Michael Amerchrome narrates in first person about himself, his "famous historian" father Duke, 54, and his stepmother, Mary, 35, Duke's third wife. Michael presumes the second wife was his mother, of whom he has no memories. Duke's past includes an eclectic list of job titles, but Michael admits he knows nothing beyond the titles. As an example, he mentions Duke's work acting in and directing a documentary, but which Duke does not let Michael see. The family frequently moves.

Duke is currently in his second year as a professor at a young New Hampshire university.
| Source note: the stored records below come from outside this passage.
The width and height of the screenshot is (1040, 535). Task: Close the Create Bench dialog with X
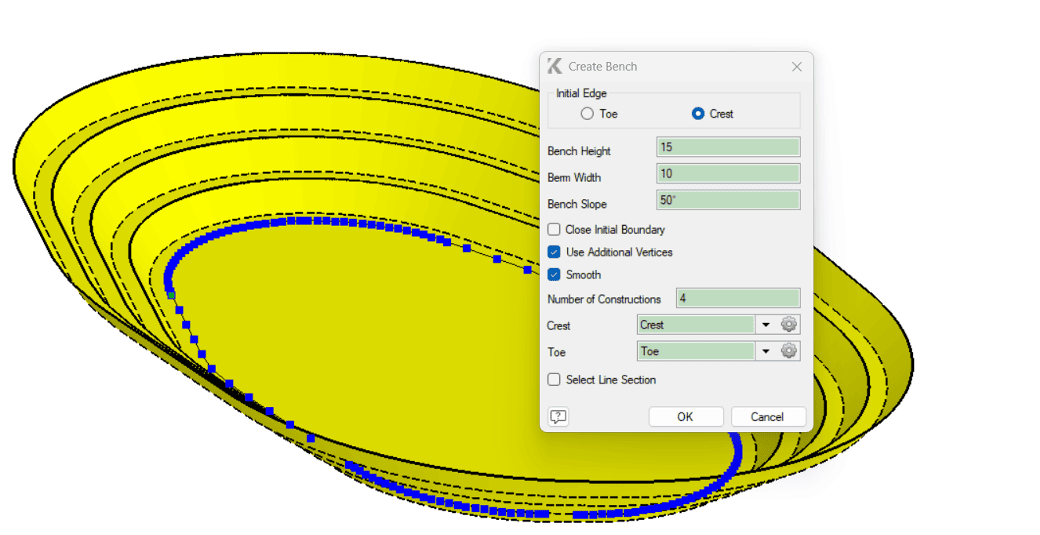[796, 67]
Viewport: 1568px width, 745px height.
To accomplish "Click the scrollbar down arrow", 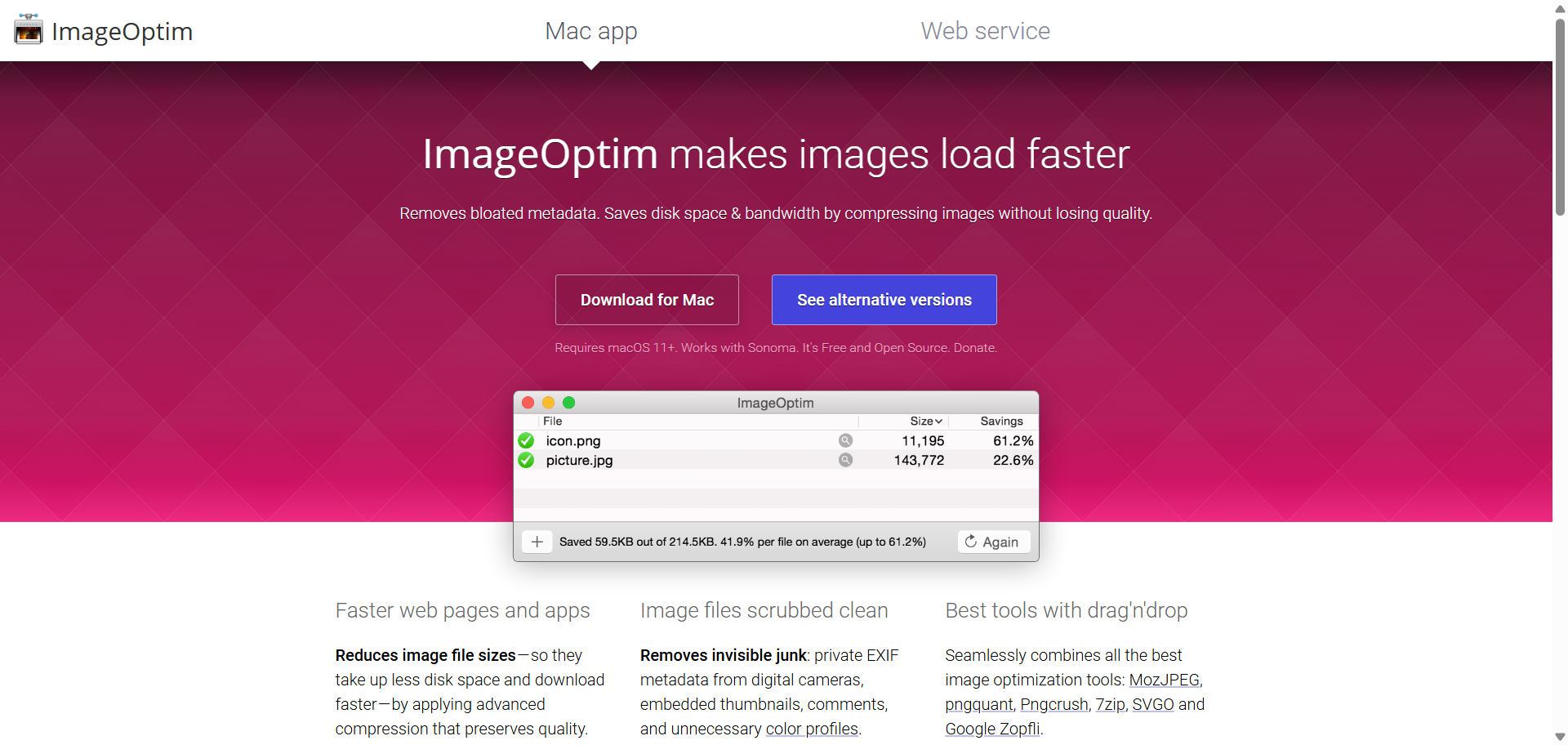I will coord(1560,737).
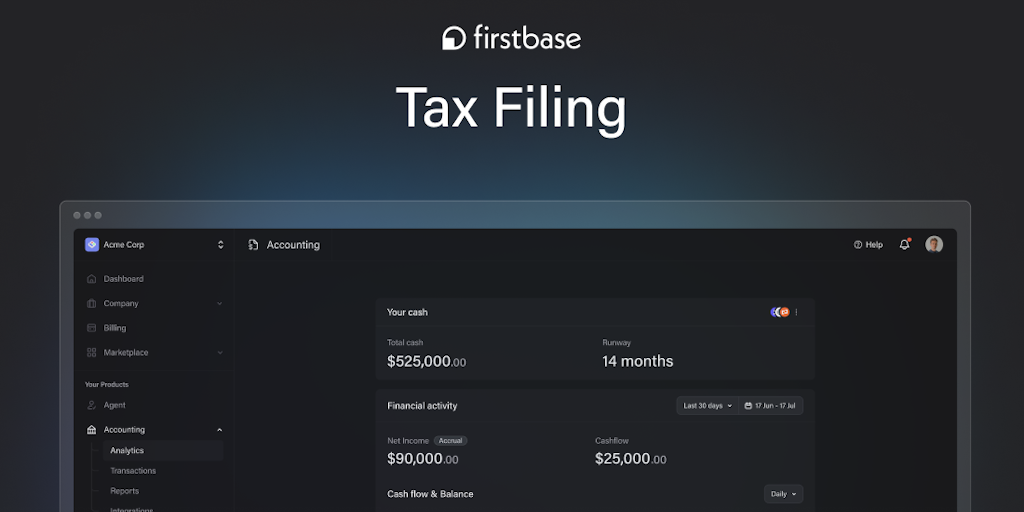Collapse the Accounting sidebar section
The width and height of the screenshot is (1024, 512).
click(220, 430)
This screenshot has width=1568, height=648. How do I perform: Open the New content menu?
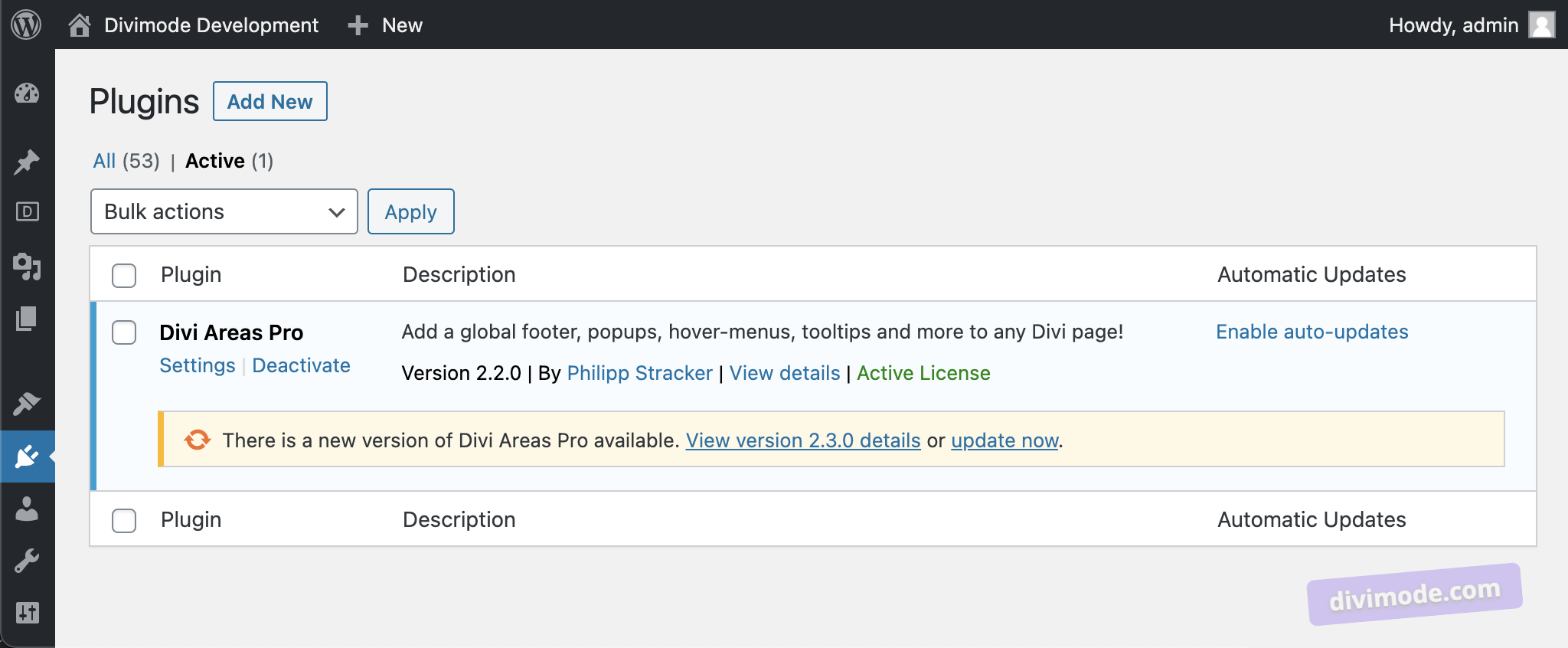(385, 25)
suicide in a camel's hair coat

===Anglo-American Chronicle===

the canal street hypnotist

===Ice Cream, Invertito, Cemetery by the Sea===

the black box

===Symptoms of Fugue, or How David in a Sense Faked Amnesia, and What Happened===

integration and the man upstairs

==Reception==

In this immensely interesting but bafflingly fragmented first novel, Joseph McElroy sets before the reader a truly impressive display of masterly craftsmanship and recondite virtuosity. ... This is a strange but compelling novel.
— ?, Kirkus Reviews

One must ... pay high tribute to McElroy's daring, range and brilliant subtlety. [It] is a remarkable novel... To ignore it would be as shameful an act of blind self-deprivation as that which so many of us performed when The Recognitions and Under the Volcano were first published.
— J. R. Frakes, The New York Times Book Review

McElroy has every gift that can blandish us into being entertained: dialogue, characterization, topography, wit... [T]his steeplechase of a novel [takes] all the jumps with a style none of his contemporaries has equalled
— Richard Howard, The New Leader

==Influences==

McElroy explicitly acknowledged the influence of William Gaddis The Recognitions in an interview, and also in his "Neural Neighborhoods" essay, where McElroy states he was already well into his own novel when he read the Gaddis novel.

One McElroy passage makes a rather direct allusion:

I tried to go on with a one-thousand-page novel I was reading, ... "Giorgio examined his nails, not, as men do, fingers in against the palms, but rather in the manner of women, the whole long irregular oval of the back of the hand beautiful and banked."

which is closely similar to a passage in The Recognitions:

[Otto] thought to look at his fingernails. Not as a man does, the fingers turned in upon the palms, but like a lady, at the back of the extended hand so that she may admire the slim beauty of her fingers.

Professor Duke Amerchrome is an academic fraud, an addition to the catalog of quacks, counterfeiters, and art forgers in the Gaddis novel.

Moreover, Reverend Gwyon hides his liquor in a smuggler's bible (although Gaddis does not use that term).